### TASK GOAL
Copy the listing below verbatim, line for line.

### DATA IN THIS EXERCISE
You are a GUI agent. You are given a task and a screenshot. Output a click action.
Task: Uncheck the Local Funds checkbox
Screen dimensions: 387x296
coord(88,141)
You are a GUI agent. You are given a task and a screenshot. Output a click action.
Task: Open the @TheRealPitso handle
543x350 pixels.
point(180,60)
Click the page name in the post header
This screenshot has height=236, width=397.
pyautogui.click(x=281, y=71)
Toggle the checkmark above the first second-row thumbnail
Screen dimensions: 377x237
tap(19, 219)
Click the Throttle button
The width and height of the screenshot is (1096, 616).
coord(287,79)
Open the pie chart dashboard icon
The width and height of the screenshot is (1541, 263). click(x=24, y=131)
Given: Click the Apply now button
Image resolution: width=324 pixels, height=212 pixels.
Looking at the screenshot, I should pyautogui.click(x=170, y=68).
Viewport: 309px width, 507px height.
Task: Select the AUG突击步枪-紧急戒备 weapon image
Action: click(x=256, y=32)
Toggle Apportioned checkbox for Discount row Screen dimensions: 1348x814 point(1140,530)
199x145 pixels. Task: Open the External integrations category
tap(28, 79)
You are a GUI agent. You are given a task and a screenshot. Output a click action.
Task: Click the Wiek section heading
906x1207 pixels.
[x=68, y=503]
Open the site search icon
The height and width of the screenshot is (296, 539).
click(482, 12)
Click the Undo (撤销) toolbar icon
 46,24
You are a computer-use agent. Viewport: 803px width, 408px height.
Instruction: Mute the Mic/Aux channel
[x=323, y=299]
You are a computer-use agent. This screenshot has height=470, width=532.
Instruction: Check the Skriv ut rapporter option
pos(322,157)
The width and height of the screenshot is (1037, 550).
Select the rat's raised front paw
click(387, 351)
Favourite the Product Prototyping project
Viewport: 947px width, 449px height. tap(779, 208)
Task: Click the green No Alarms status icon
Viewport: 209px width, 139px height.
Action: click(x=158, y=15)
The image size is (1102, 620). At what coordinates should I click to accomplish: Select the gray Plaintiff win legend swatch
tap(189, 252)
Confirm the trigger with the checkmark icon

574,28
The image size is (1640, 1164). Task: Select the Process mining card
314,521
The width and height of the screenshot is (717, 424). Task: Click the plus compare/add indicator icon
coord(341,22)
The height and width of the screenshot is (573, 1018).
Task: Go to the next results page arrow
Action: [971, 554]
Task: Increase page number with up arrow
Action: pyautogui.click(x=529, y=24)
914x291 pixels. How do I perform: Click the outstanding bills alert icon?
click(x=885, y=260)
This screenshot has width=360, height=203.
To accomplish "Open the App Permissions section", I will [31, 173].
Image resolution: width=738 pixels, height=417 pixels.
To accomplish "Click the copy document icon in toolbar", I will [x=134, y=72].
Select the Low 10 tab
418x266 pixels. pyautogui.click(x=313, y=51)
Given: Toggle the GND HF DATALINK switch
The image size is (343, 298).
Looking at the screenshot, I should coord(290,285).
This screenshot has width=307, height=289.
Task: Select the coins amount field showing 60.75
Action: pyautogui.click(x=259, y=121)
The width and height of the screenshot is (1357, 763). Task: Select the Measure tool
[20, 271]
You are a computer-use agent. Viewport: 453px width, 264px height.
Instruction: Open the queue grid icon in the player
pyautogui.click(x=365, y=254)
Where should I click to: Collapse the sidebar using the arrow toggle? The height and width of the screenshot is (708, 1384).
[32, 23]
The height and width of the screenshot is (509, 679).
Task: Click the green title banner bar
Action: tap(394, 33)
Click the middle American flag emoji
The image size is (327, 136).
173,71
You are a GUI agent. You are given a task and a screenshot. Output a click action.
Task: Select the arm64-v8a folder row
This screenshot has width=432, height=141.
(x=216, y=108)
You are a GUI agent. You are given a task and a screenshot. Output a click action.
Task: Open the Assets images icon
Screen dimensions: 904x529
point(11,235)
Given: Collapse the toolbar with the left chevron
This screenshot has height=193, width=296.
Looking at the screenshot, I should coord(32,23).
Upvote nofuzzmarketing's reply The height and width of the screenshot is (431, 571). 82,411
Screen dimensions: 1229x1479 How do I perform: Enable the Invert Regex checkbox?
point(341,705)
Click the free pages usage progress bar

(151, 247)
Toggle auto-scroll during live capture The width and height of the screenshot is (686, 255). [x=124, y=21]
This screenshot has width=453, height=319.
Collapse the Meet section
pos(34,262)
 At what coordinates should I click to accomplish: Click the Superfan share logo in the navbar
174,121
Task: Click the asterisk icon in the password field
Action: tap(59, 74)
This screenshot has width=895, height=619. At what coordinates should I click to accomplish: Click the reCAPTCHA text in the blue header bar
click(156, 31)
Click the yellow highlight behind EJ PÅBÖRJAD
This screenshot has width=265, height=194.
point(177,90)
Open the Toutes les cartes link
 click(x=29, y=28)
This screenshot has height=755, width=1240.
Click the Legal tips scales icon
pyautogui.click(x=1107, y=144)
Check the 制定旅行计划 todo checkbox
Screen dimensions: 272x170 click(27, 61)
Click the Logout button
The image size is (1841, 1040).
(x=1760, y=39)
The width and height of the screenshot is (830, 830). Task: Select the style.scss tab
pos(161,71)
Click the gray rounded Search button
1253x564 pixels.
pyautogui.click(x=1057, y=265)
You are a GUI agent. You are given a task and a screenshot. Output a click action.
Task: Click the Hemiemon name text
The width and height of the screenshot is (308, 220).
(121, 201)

### SOLUTION FOR THIS EXERCISE
You are a GUI agent. You are given a task and a screenshot. Output a click action.
Task: Uncheck the Local Funds checkbox
Screen dimensions: 387x296
coord(88,141)
You are a GUI agent. You are given a task and a screenshot. Output a click action.
Task: Open the @TheRealPitso handle
543x350 pixels.
point(180,60)
Click the page name in the post header
This screenshot has height=236, width=397.
pyautogui.click(x=281, y=71)
Toggle the checkmark above the first second-row thumbnail
Screen dimensions: 377x237
tap(19, 219)
Click the Throttle button
The width and height of the screenshot is (1096, 616).
coord(287,79)
Open the pie chart dashboard icon
The width and height of the screenshot is (1541, 263). click(x=24, y=131)
Given: Click the Apply now button
Image resolution: width=324 pixels, height=212 pixels.
Looking at the screenshot, I should pyautogui.click(x=170, y=68).
Viewport: 309px width, 507px height.
Task: Select the AUG突击步枪-紧急戒备 weapon image
Action: click(x=256, y=32)
Toggle Apportioned checkbox for Discount row Screen dimensions: 1348x814 point(1140,530)
199x145 pixels. Task: Open the External integrations category
tap(28, 79)
You are a GUI agent. You are given a task and a screenshot. Output a click action.
Task: Click the Wiek section heading
906x1207 pixels.
[x=68, y=503]
Open the site search icon
The height and width of the screenshot is (296, 539).
click(482, 12)
Click the Undo (撤销) toolbar icon
 46,24
You are a computer-use agent. Viewport: 803px width, 408px height.
Instruction: Mute the Mic/Aux channel
[x=323, y=299]
You are a computer-use agent. This screenshot has height=470, width=532.
Instruction: Check the Skriv ut rapporter option
pos(322,157)
The width and height of the screenshot is (1037, 550).
Select the rat's raised front paw
click(387, 351)
Favourite the Product Prototyping project
Viewport: 947px width, 449px height. tap(779, 208)
Task: Click the green No Alarms status icon
Viewport: 209px width, 139px height.
Action: click(x=158, y=15)
The image size is (1102, 620). At what coordinates should I click to accomplish: Select the gray Plaintiff win legend swatch
tap(189, 252)
Confirm the trigger with the checkmark icon

574,28
The image size is (1640, 1164). Task: Select the Process mining card
314,521
The width and height of the screenshot is (717, 424). Task: Click the plus compare/add indicator icon
coord(341,22)
The height and width of the screenshot is (573, 1018).
Task: Go to the next results page arrow
Action: [971, 554]
Task: Increase page number with up arrow
Action: pyautogui.click(x=529, y=24)
914x291 pixels. How do I perform: Click the outstanding bills alert icon?
click(x=885, y=260)
This screenshot has width=360, height=203.
To accomplish "Open the App Permissions section", I will [31, 173].
Image resolution: width=738 pixels, height=417 pixels.
To accomplish "Click the copy document icon in toolbar", I will [x=134, y=72].
Select the Low 10 tab
418x266 pixels. pyautogui.click(x=313, y=51)
Given: Toggle the GND HF DATALINK switch
The image size is (343, 298).
Looking at the screenshot, I should coord(290,285).
This screenshot has width=307, height=289.
Task: Select the coins amount field showing 60.75
Action: pyautogui.click(x=259, y=121)
The width and height of the screenshot is (1357, 763). Task: Select the Measure tool
[20, 271]
You are a computer-use agent. Viewport: 453px width, 264px height.
Instruction: Open the queue grid icon in the player
pyautogui.click(x=365, y=254)
Where should I click to: Collapse the sidebar using the arrow toggle? The height and width of the screenshot is (708, 1384).
[32, 23]
The height and width of the screenshot is (509, 679).
Task: Click the green title banner bar
Action: tap(394, 33)
Click the middle American flag emoji
The image size is (327, 136).
173,71
You are a GUI agent. You are given a task and a screenshot. Output a click action.
Task: Select the arm64-v8a folder row
This screenshot has width=432, height=141.
(x=216, y=108)
You are a GUI agent. You are given a task and a screenshot. Output a click action.
Task: Open the Assets images icon
Screen dimensions: 904x529
point(11,235)
Given: Collapse the toolbar with the left chevron
This screenshot has height=193, width=296.
Looking at the screenshot, I should coord(32,23).
Upvote nofuzzmarketing's reply The height and width of the screenshot is (431, 571). 82,411
Screen dimensions: 1229x1479 How do I perform: Enable the Invert Regex checkbox?
point(341,705)
Click the free pages usage progress bar

(151, 247)
Toggle auto-scroll during live capture The width and height of the screenshot is (686, 255). [x=124, y=21]
This screenshot has width=453, height=319.
Collapse the Meet section
pos(34,262)
 At what coordinates should I click to accomplish: Click the Superfan share logo in the navbar
174,121
Task: Click the asterisk icon in the password field
Action: tap(59, 74)
This screenshot has width=895, height=619. At what coordinates should I click to accomplish: Click the reCAPTCHA text in the blue header bar
click(156, 31)
Click the yellow highlight behind EJ PÅBÖRJAD
This screenshot has width=265, height=194.
point(177,90)
Open the Toutes les cartes link
 click(x=29, y=28)
This screenshot has height=755, width=1240.
Click the Legal tips scales icon
pyautogui.click(x=1107, y=144)
Check the 制定旅行计划 todo checkbox
Screen dimensions: 272x170 click(27, 61)
Click the Logout button
The image size is (1841, 1040).
(x=1760, y=39)
The width and height of the screenshot is (830, 830). Task: Select the style.scss tab
pos(161,71)
Click the gray rounded Search button
1253x564 pixels.
pyautogui.click(x=1057, y=265)
You are a GUI agent. You are given a task and a screenshot. Output a click action.
Task: Click the Hemiemon name text
The width and height of the screenshot is (308, 220).
(121, 201)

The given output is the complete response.